### Excerpted data
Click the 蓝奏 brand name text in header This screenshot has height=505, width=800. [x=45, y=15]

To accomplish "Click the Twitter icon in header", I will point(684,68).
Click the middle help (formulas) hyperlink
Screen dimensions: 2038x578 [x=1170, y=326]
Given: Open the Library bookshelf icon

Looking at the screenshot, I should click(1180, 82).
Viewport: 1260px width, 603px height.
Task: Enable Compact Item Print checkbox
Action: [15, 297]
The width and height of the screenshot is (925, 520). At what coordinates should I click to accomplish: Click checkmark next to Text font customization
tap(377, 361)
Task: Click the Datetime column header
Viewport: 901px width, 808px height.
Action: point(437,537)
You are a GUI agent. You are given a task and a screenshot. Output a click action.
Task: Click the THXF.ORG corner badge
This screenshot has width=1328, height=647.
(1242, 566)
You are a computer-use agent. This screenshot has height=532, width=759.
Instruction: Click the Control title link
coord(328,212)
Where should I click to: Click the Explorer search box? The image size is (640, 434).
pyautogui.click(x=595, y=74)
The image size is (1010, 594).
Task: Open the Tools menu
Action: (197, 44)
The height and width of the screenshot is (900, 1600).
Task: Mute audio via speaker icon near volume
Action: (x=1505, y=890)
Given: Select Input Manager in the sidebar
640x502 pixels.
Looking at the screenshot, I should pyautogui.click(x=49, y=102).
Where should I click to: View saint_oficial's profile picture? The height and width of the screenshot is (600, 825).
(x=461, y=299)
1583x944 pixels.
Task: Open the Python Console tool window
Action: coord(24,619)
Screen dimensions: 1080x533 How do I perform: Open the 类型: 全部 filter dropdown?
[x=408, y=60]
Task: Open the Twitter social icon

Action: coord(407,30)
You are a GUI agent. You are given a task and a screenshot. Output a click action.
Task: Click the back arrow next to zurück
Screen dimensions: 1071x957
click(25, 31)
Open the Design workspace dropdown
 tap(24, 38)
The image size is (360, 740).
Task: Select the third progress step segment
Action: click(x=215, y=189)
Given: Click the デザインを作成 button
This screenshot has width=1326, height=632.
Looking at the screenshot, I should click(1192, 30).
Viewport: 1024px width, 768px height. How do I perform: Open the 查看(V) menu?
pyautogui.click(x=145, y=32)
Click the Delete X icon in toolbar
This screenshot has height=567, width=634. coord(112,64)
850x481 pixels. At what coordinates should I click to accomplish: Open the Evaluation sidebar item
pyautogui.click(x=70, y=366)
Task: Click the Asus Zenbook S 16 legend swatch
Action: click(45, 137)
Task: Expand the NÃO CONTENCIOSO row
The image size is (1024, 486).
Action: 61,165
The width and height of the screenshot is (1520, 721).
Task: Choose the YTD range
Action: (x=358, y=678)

### Work order
All lines above between those holding "Open the Design workspace dropdown" and "Given: Click the デザインを作成 button", inclusive, must be set down unchanged, and no other line may be included.

### Response box
Open the Design workspace dropdown
 tap(24, 38)
The image size is (360, 740).
Task: Select the third progress step segment
Action: click(x=215, y=189)
Given: Click the デザインを作成 button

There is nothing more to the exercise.